About this exercise: In this exercise, set down every entry that follows exactly as it appears.
******
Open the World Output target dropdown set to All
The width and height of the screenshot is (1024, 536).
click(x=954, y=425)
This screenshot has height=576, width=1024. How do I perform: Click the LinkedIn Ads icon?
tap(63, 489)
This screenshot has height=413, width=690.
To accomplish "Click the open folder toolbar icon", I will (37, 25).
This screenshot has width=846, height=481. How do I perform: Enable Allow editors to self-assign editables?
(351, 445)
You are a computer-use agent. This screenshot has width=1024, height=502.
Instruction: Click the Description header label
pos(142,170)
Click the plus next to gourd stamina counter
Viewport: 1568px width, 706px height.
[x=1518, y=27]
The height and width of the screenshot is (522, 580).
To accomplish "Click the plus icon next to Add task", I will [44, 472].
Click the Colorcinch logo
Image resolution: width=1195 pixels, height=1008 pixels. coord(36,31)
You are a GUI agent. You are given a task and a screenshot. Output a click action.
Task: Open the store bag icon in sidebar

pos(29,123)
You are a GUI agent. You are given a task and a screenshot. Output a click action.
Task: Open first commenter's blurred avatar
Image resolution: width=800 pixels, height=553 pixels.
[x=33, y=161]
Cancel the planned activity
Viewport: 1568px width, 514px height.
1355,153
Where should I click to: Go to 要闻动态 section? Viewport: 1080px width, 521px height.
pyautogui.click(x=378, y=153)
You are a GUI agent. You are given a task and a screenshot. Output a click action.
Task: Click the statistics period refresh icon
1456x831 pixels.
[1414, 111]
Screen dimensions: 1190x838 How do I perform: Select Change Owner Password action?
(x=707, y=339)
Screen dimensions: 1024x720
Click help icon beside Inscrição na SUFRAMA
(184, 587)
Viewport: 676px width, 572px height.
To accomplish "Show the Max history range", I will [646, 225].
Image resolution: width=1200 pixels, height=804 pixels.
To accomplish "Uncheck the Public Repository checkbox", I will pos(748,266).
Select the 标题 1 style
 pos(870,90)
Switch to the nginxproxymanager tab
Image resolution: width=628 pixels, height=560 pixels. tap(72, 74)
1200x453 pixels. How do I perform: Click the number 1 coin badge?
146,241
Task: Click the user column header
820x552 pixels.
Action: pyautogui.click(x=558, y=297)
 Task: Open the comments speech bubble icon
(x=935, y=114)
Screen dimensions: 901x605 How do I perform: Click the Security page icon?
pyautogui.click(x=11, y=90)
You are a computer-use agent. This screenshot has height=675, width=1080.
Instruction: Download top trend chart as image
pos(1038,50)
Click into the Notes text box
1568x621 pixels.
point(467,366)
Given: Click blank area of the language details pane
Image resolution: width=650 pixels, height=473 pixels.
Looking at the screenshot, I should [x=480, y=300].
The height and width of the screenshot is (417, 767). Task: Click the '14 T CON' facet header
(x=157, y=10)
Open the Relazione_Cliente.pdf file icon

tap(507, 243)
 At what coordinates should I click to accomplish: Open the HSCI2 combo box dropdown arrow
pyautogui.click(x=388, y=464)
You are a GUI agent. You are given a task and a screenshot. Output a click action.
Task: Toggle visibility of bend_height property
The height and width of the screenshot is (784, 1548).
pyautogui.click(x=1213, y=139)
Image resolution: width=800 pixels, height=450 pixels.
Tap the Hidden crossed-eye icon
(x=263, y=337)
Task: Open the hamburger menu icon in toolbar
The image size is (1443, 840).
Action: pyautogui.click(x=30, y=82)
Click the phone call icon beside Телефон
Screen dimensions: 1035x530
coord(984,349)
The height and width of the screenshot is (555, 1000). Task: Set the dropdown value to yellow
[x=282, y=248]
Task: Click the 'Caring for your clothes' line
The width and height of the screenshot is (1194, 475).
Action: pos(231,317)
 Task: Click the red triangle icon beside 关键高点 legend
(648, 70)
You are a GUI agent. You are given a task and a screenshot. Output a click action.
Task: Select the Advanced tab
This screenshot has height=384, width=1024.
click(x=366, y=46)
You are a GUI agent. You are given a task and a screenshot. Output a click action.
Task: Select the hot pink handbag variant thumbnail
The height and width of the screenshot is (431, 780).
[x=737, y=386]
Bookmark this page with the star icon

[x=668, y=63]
******
Answer area:
Open the World Output target dropdown set to All
The width and height of the screenshot is (1024, 536).
click(x=954, y=425)
This screenshot has height=576, width=1024. How do I perform: Click the LinkedIn Ads icon?
tap(63, 489)
This screenshot has height=413, width=690.
To accomplish "Click the open folder toolbar icon", I will (37, 25).
This screenshot has width=846, height=481. How do I perform: Enable Allow editors to self-assign editables?
(351, 445)
You are a computer-use agent. This screenshot has width=1024, height=502.
Instruction: Click the Description header label
pos(142,170)
Click the plus next to gourd stamina counter
Viewport: 1568px width, 706px height.
[x=1518, y=27]
The height and width of the screenshot is (522, 580).
To accomplish "Click the plus icon next to Add task", I will [44, 472].
Click the Colorcinch logo
Image resolution: width=1195 pixels, height=1008 pixels. coord(36,31)
You are a GUI agent. You are given a task and a screenshot. Output a click action.
Task: Open the store bag icon in sidebar

pos(29,123)
You are a GUI agent. You are given a task and a screenshot. Output a click action.
Task: Open first commenter's blurred avatar
Image resolution: width=800 pixels, height=553 pixels.
[x=33, y=161]
Cancel the planned activity
Viewport: 1568px width, 514px height.
1355,153
Where should I click to: Go to 要闻动态 section? Viewport: 1080px width, 521px height.
pyautogui.click(x=378, y=153)
You are a GUI agent. You are given a task and a screenshot. Output a click action.
Task: Click the statistics period refresh icon
1456x831 pixels.
[1414, 111]
Screen dimensions: 1190x838 How do I perform: Select Change Owner Password action?
(x=707, y=339)
Screen dimensions: 1024x720
Click help icon beside Inscrição na SUFRAMA
(184, 587)
Viewport: 676px width, 572px height.
To accomplish "Show the Max history range", I will [646, 225].
Image resolution: width=1200 pixels, height=804 pixels.
To accomplish "Uncheck the Public Repository checkbox", I will pos(748,266).
Select the 标题 1 style
 pos(870,90)
Switch to the nginxproxymanager tab
Image resolution: width=628 pixels, height=560 pixels. tap(72, 74)
1200x453 pixels. How do I perform: Click the number 1 coin badge?
146,241
Task: Click the user column header
820x552 pixels.
Action: pyautogui.click(x=558, y=297)
 Task: Open the comments speech bubble icon
(x=935, y=114)
Screen dimensions: 901x605 How do I perform: Click the Security page icon?
pyautogui.click(x=11, y=90)
You are a computer-use agent. This screenshot has height=675, width=1080.
Instruction: Download top trend chart as image
pos(1038,50)
Click into the Notes text box
1568x621 pixels.
point(467,366)
Given: Click blank area of the language details pane
Image resolution: width=650 pixels, height=473 pixels.
Looking at the screenshot, I should [x=480, y=300].
The height and width of the screenshot is (417, 767). Task: Click the '14 T CON' facet header
(x=157, y=10)
Open the Relazione_Cliente.pdf file icon

tap(507, 243)
 At what coordinates should I click to accomplish: Open the HSCI2 combo box dropdown arrow
pyautogui.click(x=388, y=464)
You are a GUI agent. You are given a task and a screenshot. Output a click action.
Task: Toggle visibility of bend_height property
The height and width of the screenshot is (784, 1548).
pyautogui.click(x=1213, y=139)
Image resolution: width=800 pixels, height=450 pixels.
Tap the Hidden crossed-eye icon
(x=263, y=337)
Task: Open the hamburger menu icon in toolbar
The image size is (1443, 840).
Action: pyautogui.click(x=30, y=82)
Click the phone call icon beside Телефон
Screen dimensions: 1035x530
coord(984,349)
The height and width of the screenshot is (555, 1000). Task: Set the dropdown value to yellow
[x=282, y=248]
Task: Click the 'Caring for your clothes' line
The width and height of the screenshot is (1194, 475).
Action: pos(231,317)
 Task: Click the red triangle icon beside 关键高点 legend
(648, 70)
You are a GUI agent. You are given a task and a screenshot. Output a click action.
Task: Select the Advanced tab
This screenshot has height=384, width=1024.
click(x=366, y=46)
You are a GUI agent. You are given a task and a screenshot. Output a click action.
Task: Select the hot pink handbag variant thumbnail
The height and width of the screenshot is (431, 780).
[x=737, y=386]
Bookmark this page with the star icon

[x=668, y=63]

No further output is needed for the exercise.